▶ **YOUR GOAL**: Only the lines from the one containing "Log In (91, 218)" through the last line below should be written out, exactly and with both ends kept.

▶ **MATERIAL PROVIDED**:
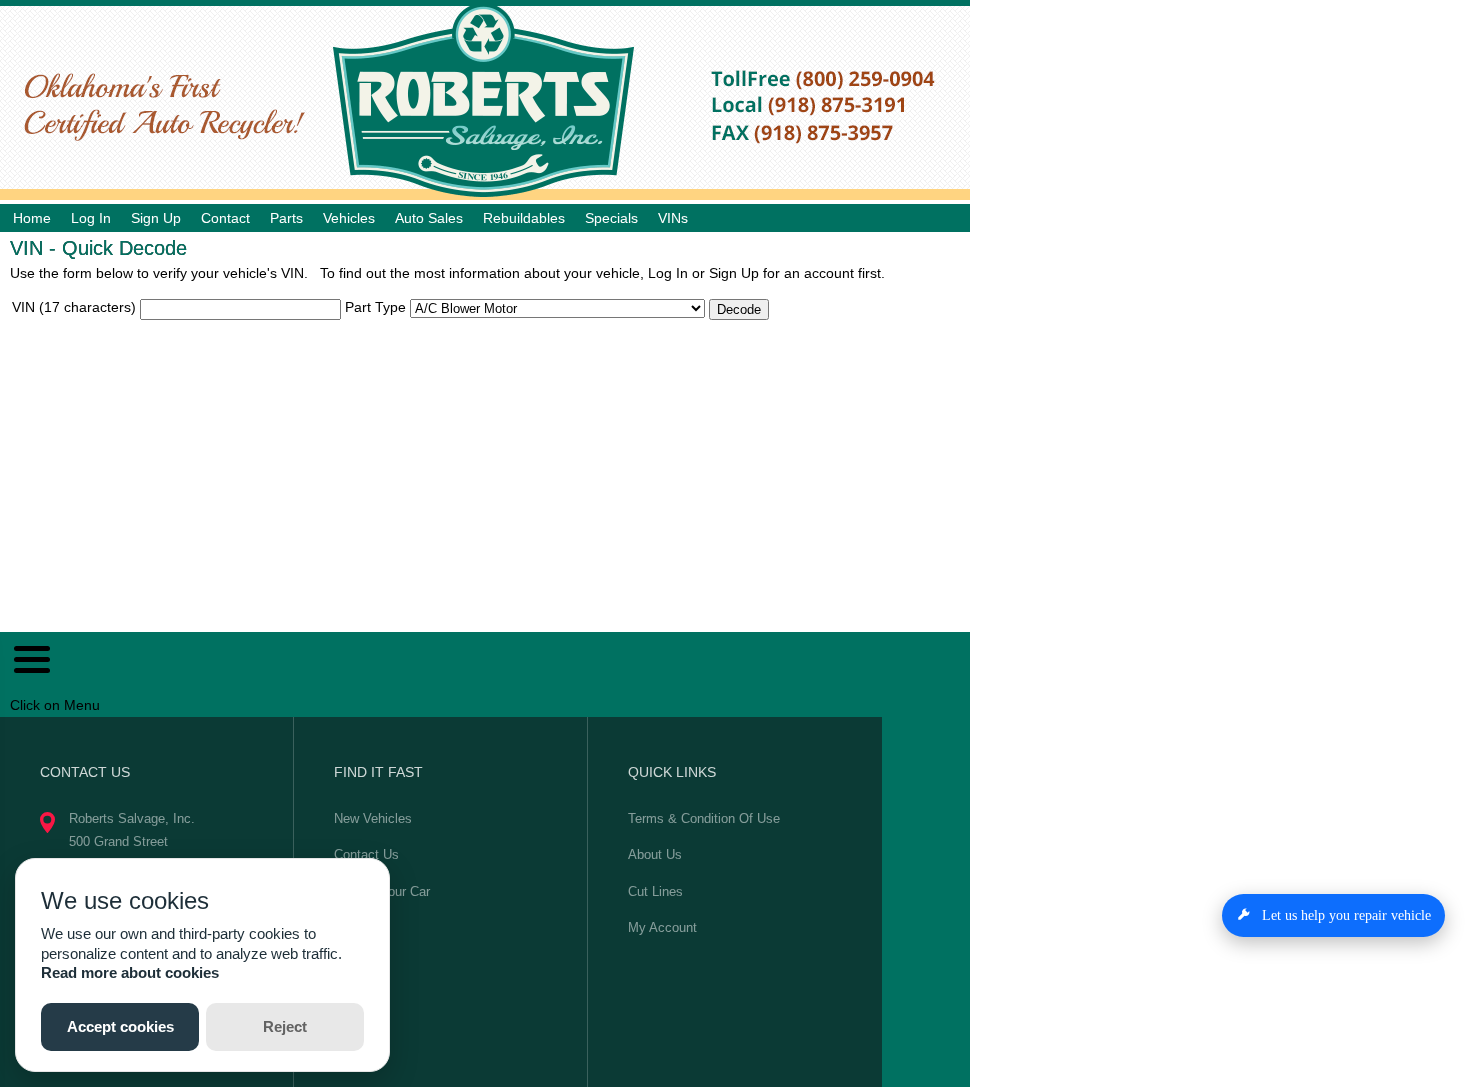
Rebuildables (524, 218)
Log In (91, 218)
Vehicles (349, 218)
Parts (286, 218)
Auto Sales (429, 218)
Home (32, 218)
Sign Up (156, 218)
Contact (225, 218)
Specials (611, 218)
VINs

▶ **SOLUTION BELOW**:
Log In (91, 218)
Vehicles (349, 218)
Parts (286, 218)
Auto Sales (429, 218)
Home (32, 218)
Sign Up (156, 218)
Contact (225, 218)
Specials (611, 218)
VINs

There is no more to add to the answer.